深川めし

 昨日、なんとなく清澄庭園へ行きたくなり、地下鉄半蔵門線の清澄白河駅で降りた。庭園の入口はすぐに見えたが、急に空腹を覚えたので、まずは昼食をと近くを歩いてみた。
 びっくりしたのは、佃煮屋のおじさんが面白い恰好をしていて、呼び込みをやっていたことである。何の知識もなくて初めて降りた町だが、静かな雰囲気の中、江戸情緒が残っていた。
 ある店を外から窓越しに覗くと、大勢の人達が食べている。そして、外には並んでいる人達も….。さらに進んだところにある店に入ることにした。深川めしで有名な店であった。

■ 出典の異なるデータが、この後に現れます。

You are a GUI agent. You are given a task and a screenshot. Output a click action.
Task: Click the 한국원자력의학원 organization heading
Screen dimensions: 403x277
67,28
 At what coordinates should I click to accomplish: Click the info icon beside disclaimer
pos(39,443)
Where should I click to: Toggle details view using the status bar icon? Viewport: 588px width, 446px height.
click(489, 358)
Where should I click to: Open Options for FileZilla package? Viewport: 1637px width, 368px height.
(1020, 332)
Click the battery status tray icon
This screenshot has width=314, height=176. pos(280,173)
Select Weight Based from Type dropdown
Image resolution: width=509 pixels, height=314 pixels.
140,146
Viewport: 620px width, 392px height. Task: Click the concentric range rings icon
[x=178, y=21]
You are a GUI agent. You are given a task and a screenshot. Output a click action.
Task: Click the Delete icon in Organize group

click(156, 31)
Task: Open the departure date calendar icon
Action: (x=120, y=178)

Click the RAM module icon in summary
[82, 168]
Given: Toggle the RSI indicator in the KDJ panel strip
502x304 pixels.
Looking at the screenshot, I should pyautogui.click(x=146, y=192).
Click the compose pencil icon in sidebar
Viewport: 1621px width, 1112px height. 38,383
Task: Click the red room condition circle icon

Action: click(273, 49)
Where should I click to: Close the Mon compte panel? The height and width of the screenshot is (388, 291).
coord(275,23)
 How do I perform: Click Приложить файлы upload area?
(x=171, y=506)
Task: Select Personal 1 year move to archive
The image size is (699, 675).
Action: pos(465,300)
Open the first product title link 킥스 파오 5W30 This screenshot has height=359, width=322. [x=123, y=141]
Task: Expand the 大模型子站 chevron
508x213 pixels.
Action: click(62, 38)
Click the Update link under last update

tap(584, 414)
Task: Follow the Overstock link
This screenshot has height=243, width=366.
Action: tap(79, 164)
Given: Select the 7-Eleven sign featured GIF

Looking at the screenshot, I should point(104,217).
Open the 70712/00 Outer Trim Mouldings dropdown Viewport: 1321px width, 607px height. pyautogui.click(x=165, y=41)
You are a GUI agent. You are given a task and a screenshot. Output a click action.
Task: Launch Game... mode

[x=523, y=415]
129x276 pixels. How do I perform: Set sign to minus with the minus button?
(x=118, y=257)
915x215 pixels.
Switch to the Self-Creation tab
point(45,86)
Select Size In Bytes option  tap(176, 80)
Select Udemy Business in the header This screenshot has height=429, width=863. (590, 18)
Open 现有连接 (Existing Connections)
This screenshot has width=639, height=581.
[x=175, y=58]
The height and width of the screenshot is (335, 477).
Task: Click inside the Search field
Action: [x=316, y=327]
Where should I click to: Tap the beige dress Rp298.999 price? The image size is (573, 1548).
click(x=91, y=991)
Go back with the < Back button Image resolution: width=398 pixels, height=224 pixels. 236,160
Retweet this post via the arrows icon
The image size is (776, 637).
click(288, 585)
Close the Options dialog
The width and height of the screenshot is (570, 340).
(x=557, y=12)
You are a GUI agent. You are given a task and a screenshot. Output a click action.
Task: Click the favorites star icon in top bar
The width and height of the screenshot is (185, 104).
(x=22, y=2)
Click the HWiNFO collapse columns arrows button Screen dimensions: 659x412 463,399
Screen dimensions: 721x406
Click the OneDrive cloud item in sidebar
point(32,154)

 深川めしと言えば、駅弁などで食べたことはあるが、本場で食べると、やはり違う。アサリの量が大きくて、入っている量も半端じゃない。近くに坐っている男性達が、「こりゃあすごい」と言い合っていた。
 食べても食べても減らない。格闘しているところに仕事の電話が入る。すかさずテーブルに用意されているサランラップを手に取り、残った3分の2の深川めしを包み、店を出た。
 昨日の教訓。やはり、なにごとも本場へ行って、本場の空気をしかと味わうに限る。